David has also written 5 books:

·         The Accidental Guerrilla (2009)

·         Counterinsurgency (2010)

·         Out of the Mountains (2013)

·         Blood Year (2016)

·         The Dragons and the Snakes (2020)

Introduction to The Dragons and the Snakes: How the Rest Learned to Fight the West

The Dragons and the Snakes is like 3 books in one: (1st) it’s great historical introduction to some of the most volatile and important geopolitical fault lines of our time, (2nd) it’s a guide to the strategic and tactical shifts between state and nonstate opponents on the world stage, and (3rd) a big picture reflection on what the role of the military is.

As I prepared for this conversation, I listened to a ton of interviews and talks David has given. They were all excellent, and I highly recommend them. In particular, his Google talks and his discussion at the Australian Centre for Society and Armed Conflict’s Future Warfare conference are both great. I’d also like to shout out Hidden Forces, The Federalist Radio Hour, and Departures with Robert Amsterdam. Each of those conversations was incredibly interesting.

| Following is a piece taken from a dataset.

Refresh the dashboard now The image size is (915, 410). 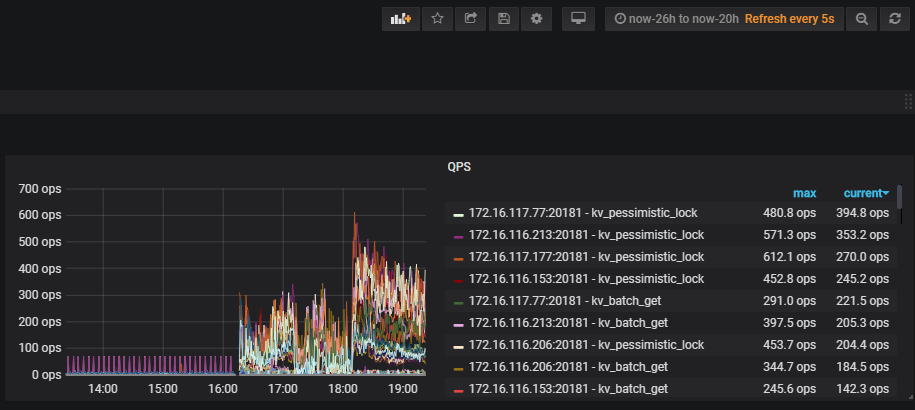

Between listening to interviews and reading the books, I would constantly find myself pressing pause or clicking into a new tab to do some background research. It was a really enjoyable process because it revealed a ton of ideas I hadn’t been exposed to.

The book was incredibly educational, insightful, and entertaining. I found myself laughing out loud numerous times, particularly near the end. It was a nervous, scary type of laughter! (Things like mentioning that “elected political leaders in democracies are not famous for their competence in managing complex situations over long time frames.”

Time Stamps

0:02:00 – Introduction

0:04:32 – Other talks by David you might enjoy (Google, Australian Centre for Society and Armed Conflict, Hidden Forces, The Federalist Radio Hour, and Departures with Robert Amsterdam)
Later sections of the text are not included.